In order to undo partial results in case of failures, we need a way to let the user specify an error-defer handler/compensations (a saga library). These error-defer handlers should only run if a terminal error is thrown (e.g. explicitly by the user or in the form of a CancellationException as part of a cancellation).

The way we register or run the error-defer handlers needs to be able to handle the situation where a sideEffect call is repeatedly failing and a user then cancels the invocation. In this case, we need to make sure that an associated error-defer handler is still executed because the sideEffect could be visible in the external system.

[slinkydeveloper]

I'm not so sure this is an SDK only issue. Before implementing the SDK feature itself, I would like to have an idea of how to implement the cancellation mechanism from the runtime (issue https://github.com/restatedev/restate/issues/402), that is how the runtime can trigger a cancellation of an in-flight or suspended invocation. I would like that we don't take two different directions depending on whether the runtime starts the cancellation, or the sdk.

[slinkydeveloper]

One way I'm thinking about this is for example to have some sort of CancelledEntry message in the journal that marks the beginning of a cancellation. If the SDK starts a cancellation, it generates this entry and sends it to the runtime, together with the other entries generated by the deferred.
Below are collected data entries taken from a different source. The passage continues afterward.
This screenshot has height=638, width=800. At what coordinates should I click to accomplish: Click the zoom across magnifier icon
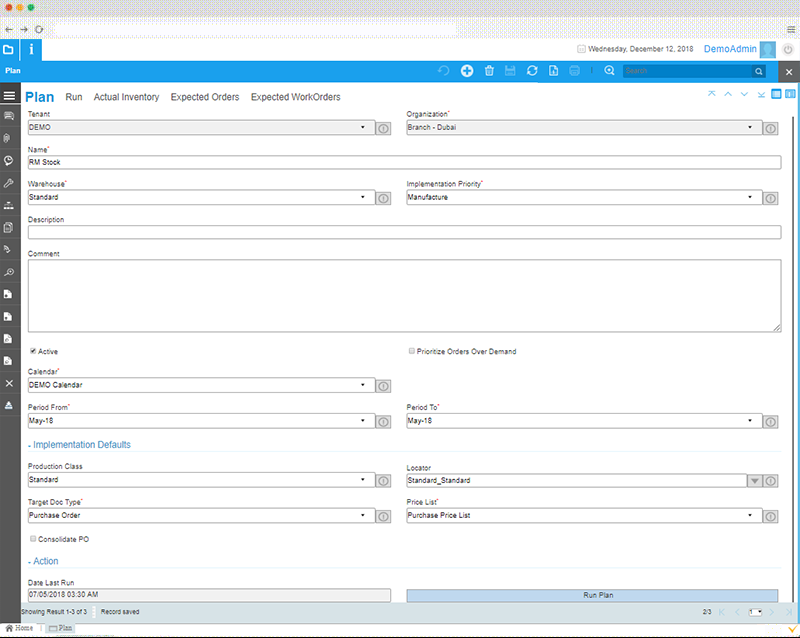pyautogui.click(x=609, y=71)
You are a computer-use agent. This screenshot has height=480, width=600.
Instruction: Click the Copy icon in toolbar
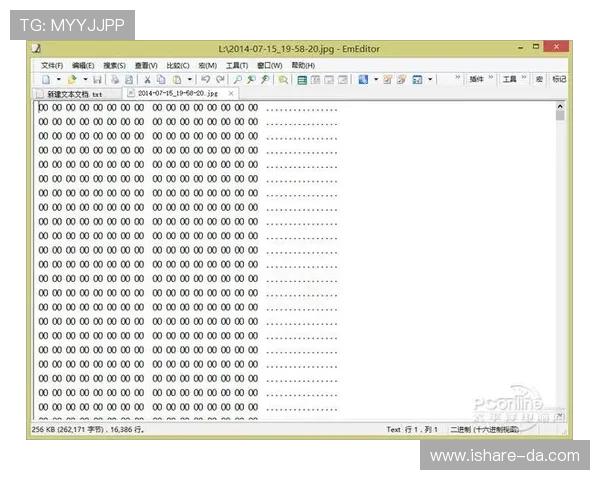click(x=161, y=79)
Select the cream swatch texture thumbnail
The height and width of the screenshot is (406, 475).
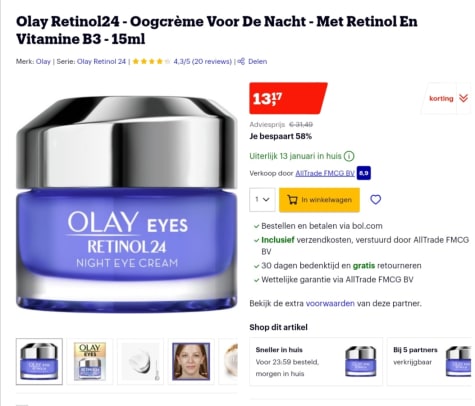(141, 361)

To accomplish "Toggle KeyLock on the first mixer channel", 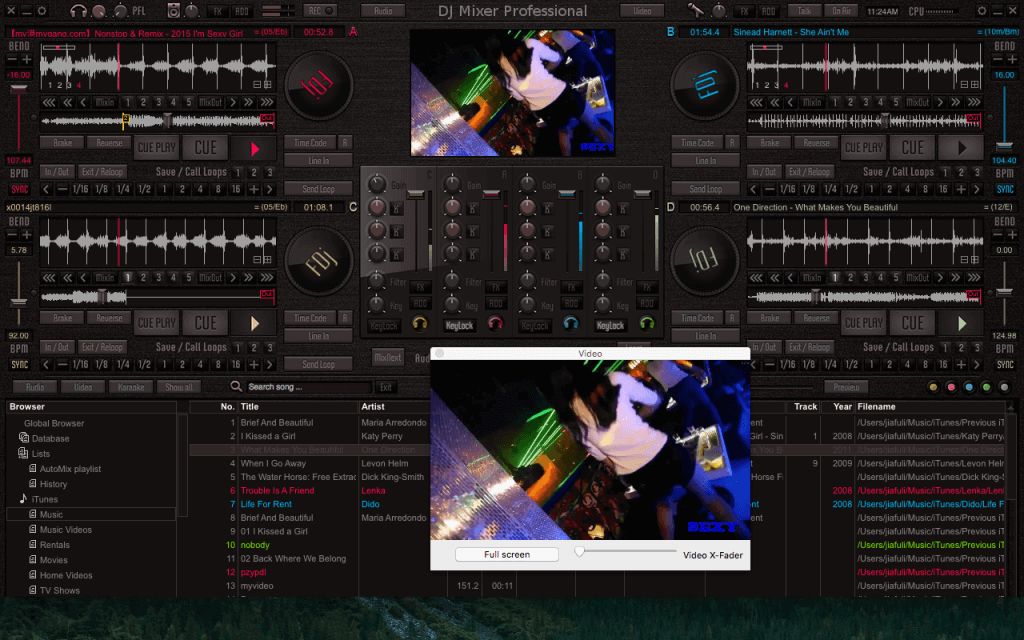I will click(x=384, y=325).
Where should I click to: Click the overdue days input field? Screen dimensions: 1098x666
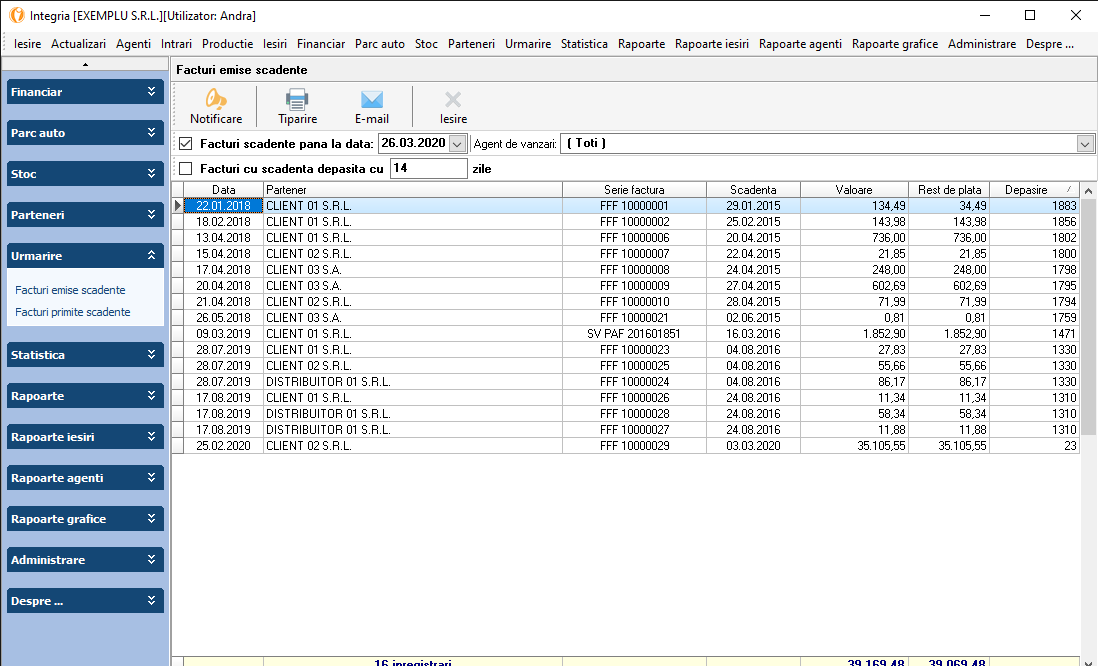tap(428, 169)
If the runtime wants to start a cancellation, it could do so by forcefully killing the stream, inject the CancelledEntry and then start the stream again. Once the SDK reaches the CancelledEntry, it starts the cancellation process. WDYT @tillrohrmann @gvdongen?

[tillrohrmann]

The way I thought about it is that the SDK runs the compensations when it terminates an invocation with a terminal exception. Cancellation from the runtime could exploit the same mechanism by generating a terminal exception.

The way the runtime could achieve this behavior could be exactly what you've suggested: The invoker could inject a CancelledEntry into the journal and then immediately trigger a failure and subsequent re-invocation to start the invocation with the updated journal (now including the CancelledEntry). Once the SDK sees the CancelledEntry, it would throw a terminal exception on the next Restate API call.

[slinkydeveloper]

@gvdongen @StephanEwen one question I have is the following: except logging, do we plan to expose in the code the exception that triggered the cancellation? e.g. by passing it in the defer closures?

[StephanEwen]

Maybe, haven't thought about this, yet, tbh.

Would that change the requirements from the runtime side?

[slinkydeveloper]

Would that change the requirements from the runtime side?

Don't know yet. Still collecting requirements :)

[tillrohrmann]

Closing this issue since we don't need it with the initial milestone of the cancellation feature.